How Not to Catch Someoneʼs Bad Mood

By Kerry Weiss
September 13, 2023

If you’ve ever spent time with a friend or loved one who complains nonstop and prefers to fixate on the gray cloud instead of the silver lining, you know that one person’s negative mood can bring down the vibe of the whole room.

“Emotions can be contagious and can seemingly spread from one person to another through facial expressions, tone of voice, or other nonverbal cues,” says Shelley Bonanno, M.A., L.L.P., a psychotherapist in Macomb, Michigan. When one person’s emotions—whether positive or negative—affect the people around them, it’s known as emotional contagion.

Why Emotions Are So Infectious

Emotional contagion is fairly common. At its best, this can help you recognize emotions and empathize with your loved ones. At its worst, it can also have a negative effect on your mental health.

How so?
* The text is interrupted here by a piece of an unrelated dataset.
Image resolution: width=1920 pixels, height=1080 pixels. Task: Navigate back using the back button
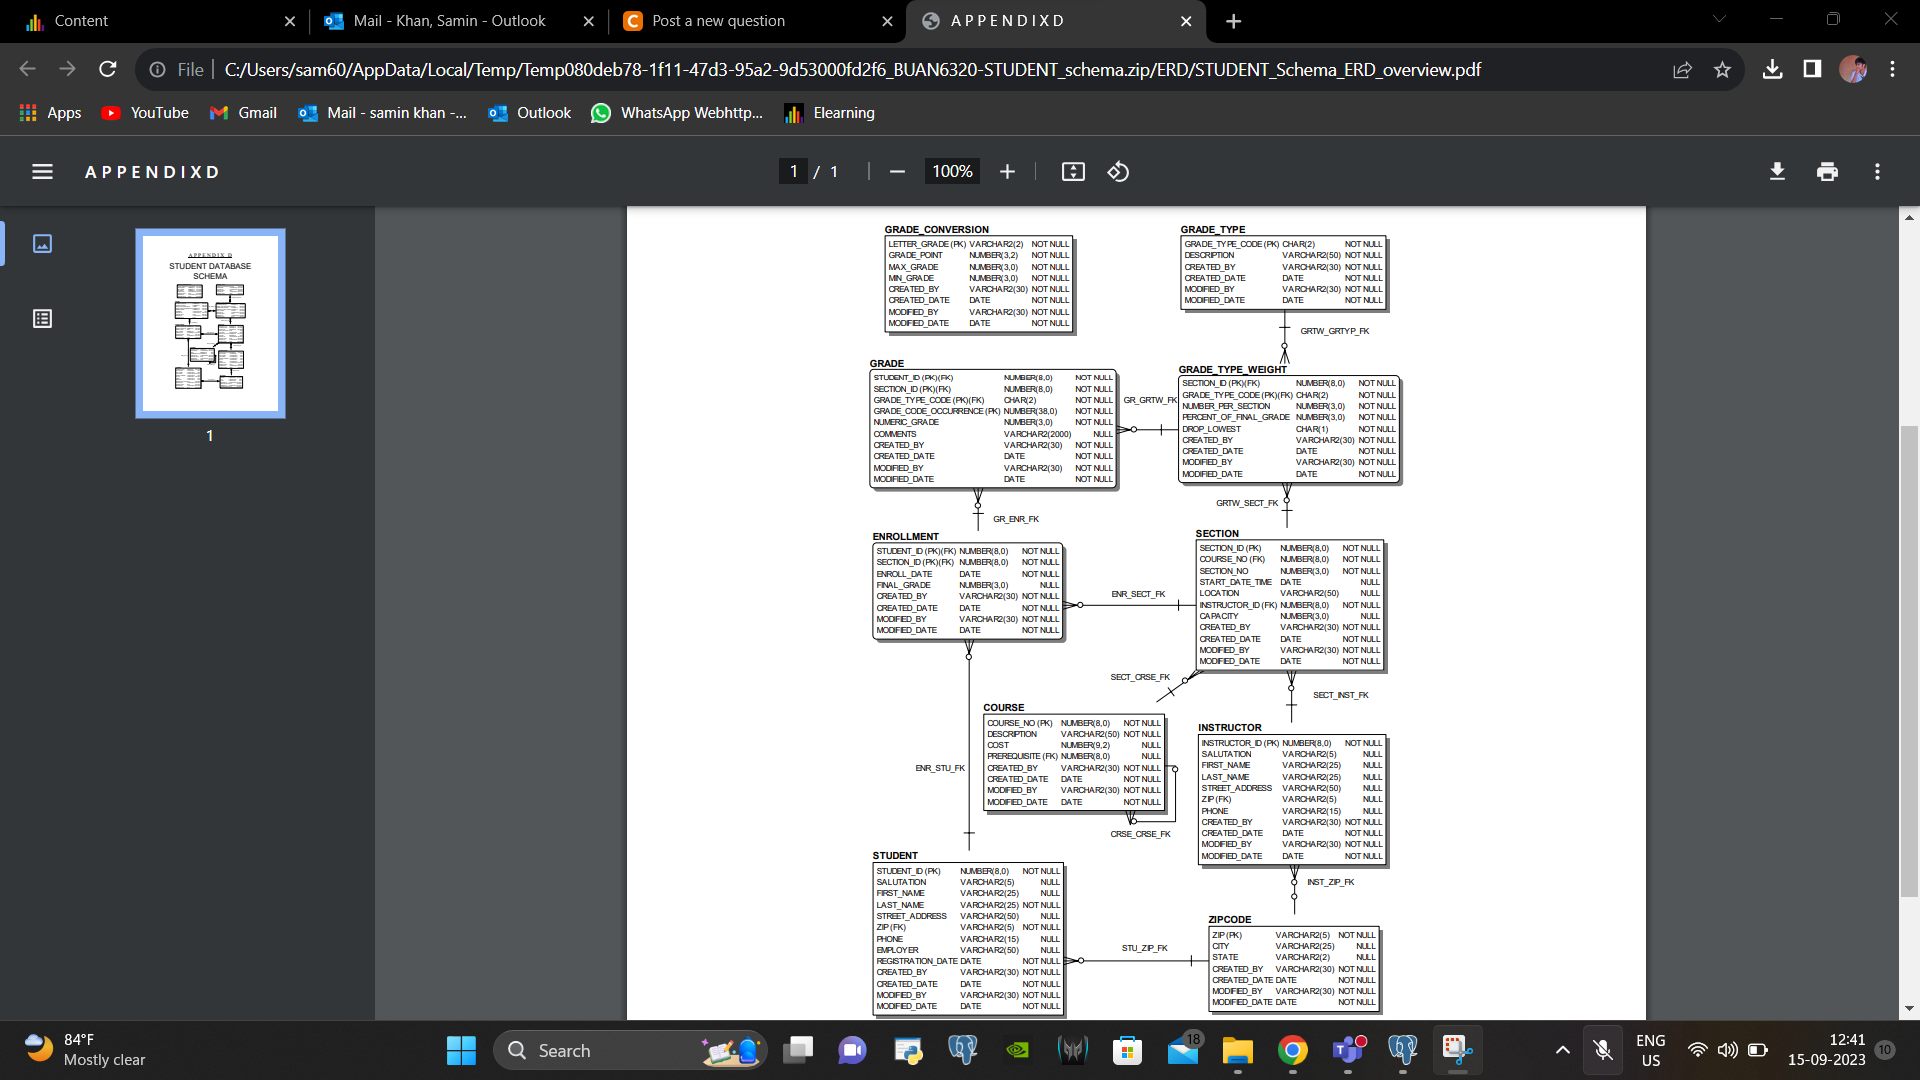click(x=27, y=68)
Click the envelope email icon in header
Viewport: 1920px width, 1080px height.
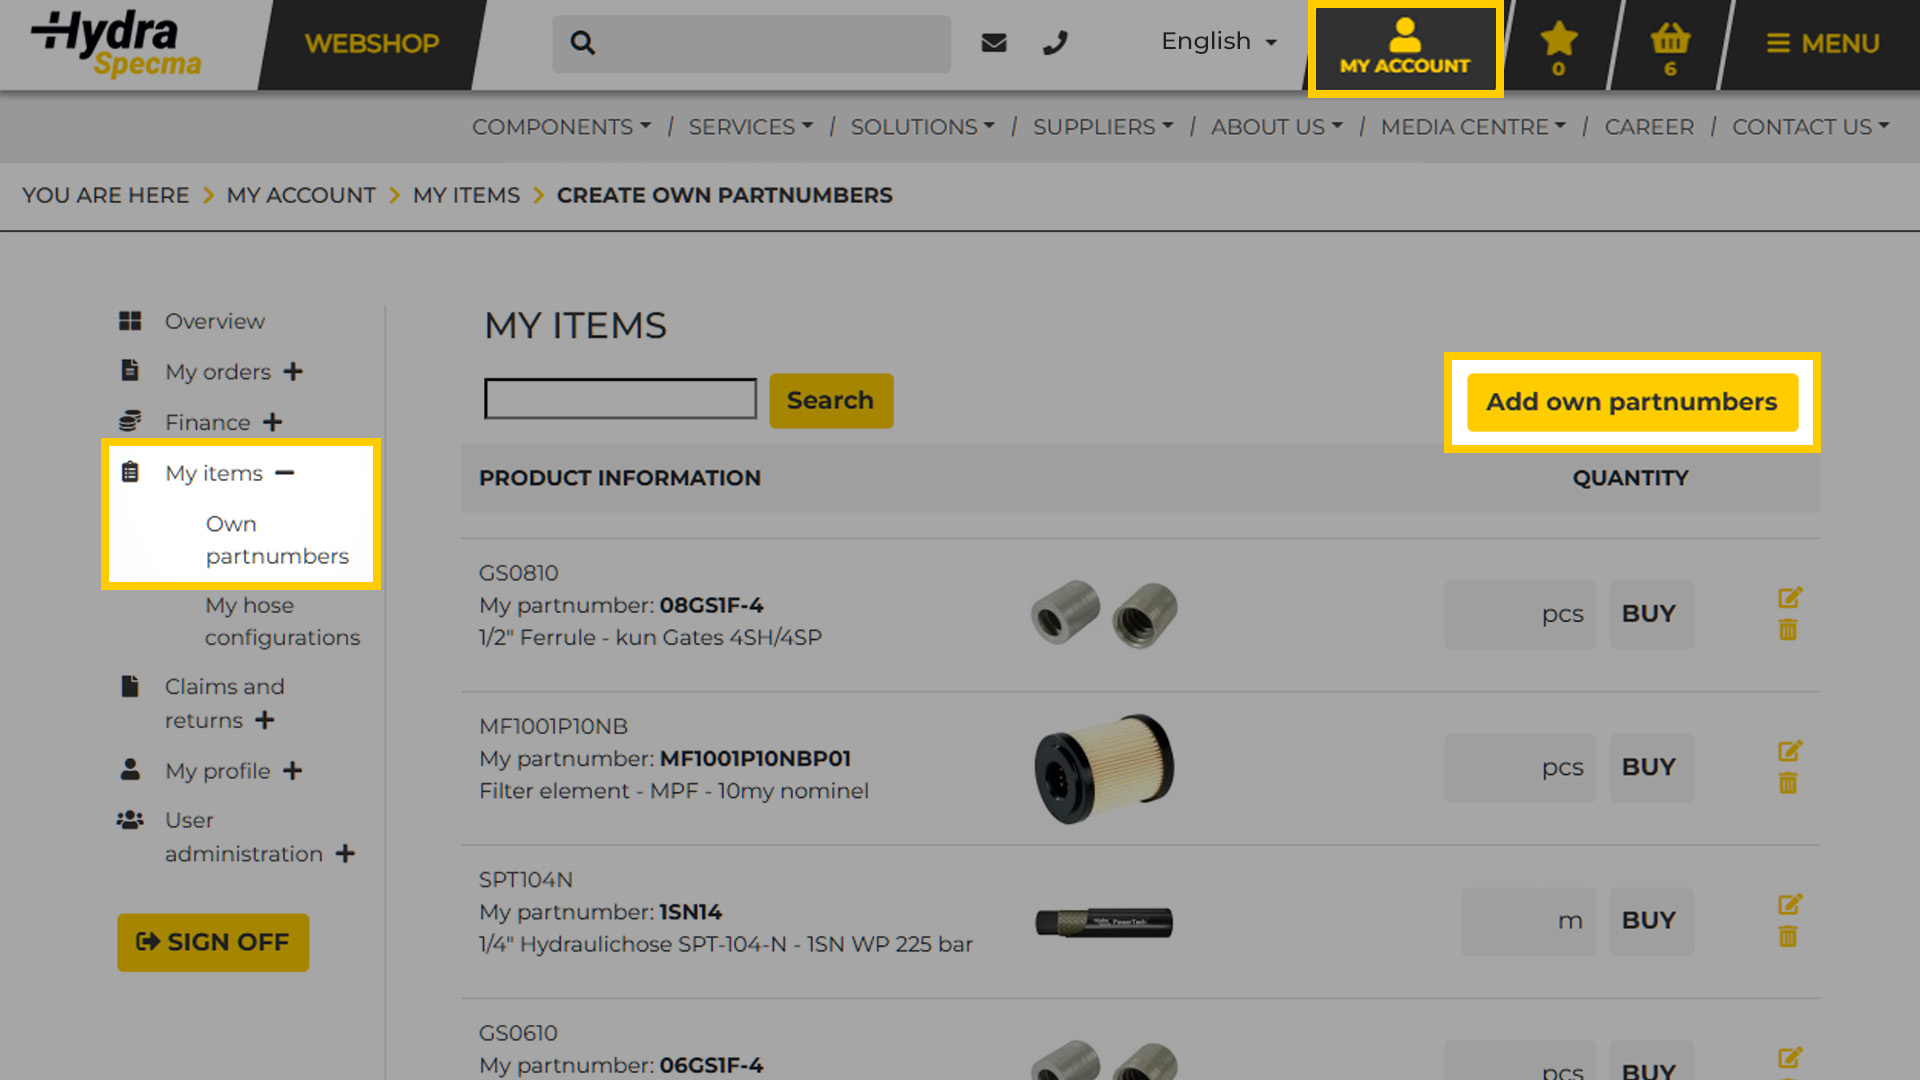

Although we can “catch” both positive and negative emotions, the latter can seem more easily transmitted. This is especially true if you spend a lot of time with someone. “You can probably pick up on the fact that they’re not happy quicker than if you don’t spend a lot of time with them … so you’re going to be more sensitive to it,” adds Julie Shafer, Ph.D., a clinical psychologist and relationship coach based in Portland, Oregon.

But when you spend a lot of time with someone who is constantly throwing negative vibes, it can be really draining on you.

How to Avoid Catching Negative Emotions

There are strategies you can use to help you be supportive of a friend or loved one while also protecting your own emotional well‑being and preserving your relationship.

Notice When You’re Affected by Someone’s Mood

The first step in blocking someone else’s bad mood from souring your own is to recognize when it’s happening. “If you feel depleted or exhausted after spending time with a particular person, it could be that their mood is negatively affecting you,” Bonanno says.

This can be trickier than you might expect, since the signs are often subtle. You may be taking on someone else’s energy if “you find yourself being upset about something you normally wouldn’t be upset about,” Shafer says. Once you’re able to pick up on these types of things, you can take steps to react accordingly.

Remind Yourself That Their Mood Is Not Your Responsibility

Yes, there are times when you might trace a friend’s moodiness to something you said or did. If that’s the case, says Shafer, the right thing to do is apologize for your actions. But if you have nothing to do with their current emotional state, resist the temptation to make it all about you.

“We’ve got this thing in our language that says, ‘You made me mad,’ and that really gives the other person agency over our moods,” Shafer says. “On the flip side, we tend to feel like we affect other people’s moods more and take responsibility for them more than we should.”

At the end of the day, we each have a responsibility to manage our own emotional state and behave appropriately. “In fact, taking responsibility for someone else’s emotions can quickly lead to emotional exhaustion and even resentment,” Bonanno says.

The bottom line: Someone else’s negative mood should not be treated as a reflection of your own self-worth.

Offer Support the Way They Want It

If the person who’s feeling down wants space, give them space. If they want to talk, simply listen. “You can offer a listening ear, express empathy, and provide comfort without internalizing their emotions,” Bonanno says.

“Offer validation for how they feel, even if you don’t agree,” adds Shafer. “If you can validate their position, that can often really help them relax a little bit and feel better.”

And try not to take anything they say personally—which can be easier said than done.

Set Boundaries As Needed

“If you find yourself affected by someone else’s negative mood, consider setting boundaries,” suggests Bonanno. That may look like taking some time apart from your loved one to:

  • Reset and reconnect with your emotions
  • Practice self-care
  • Seek support from friends, family, or a therapist

“It’s okay to prioritize your own emotional health and well‑being,” she says. “In fact, setting healthy boundaries can be beneficial for both you and the other person involved.”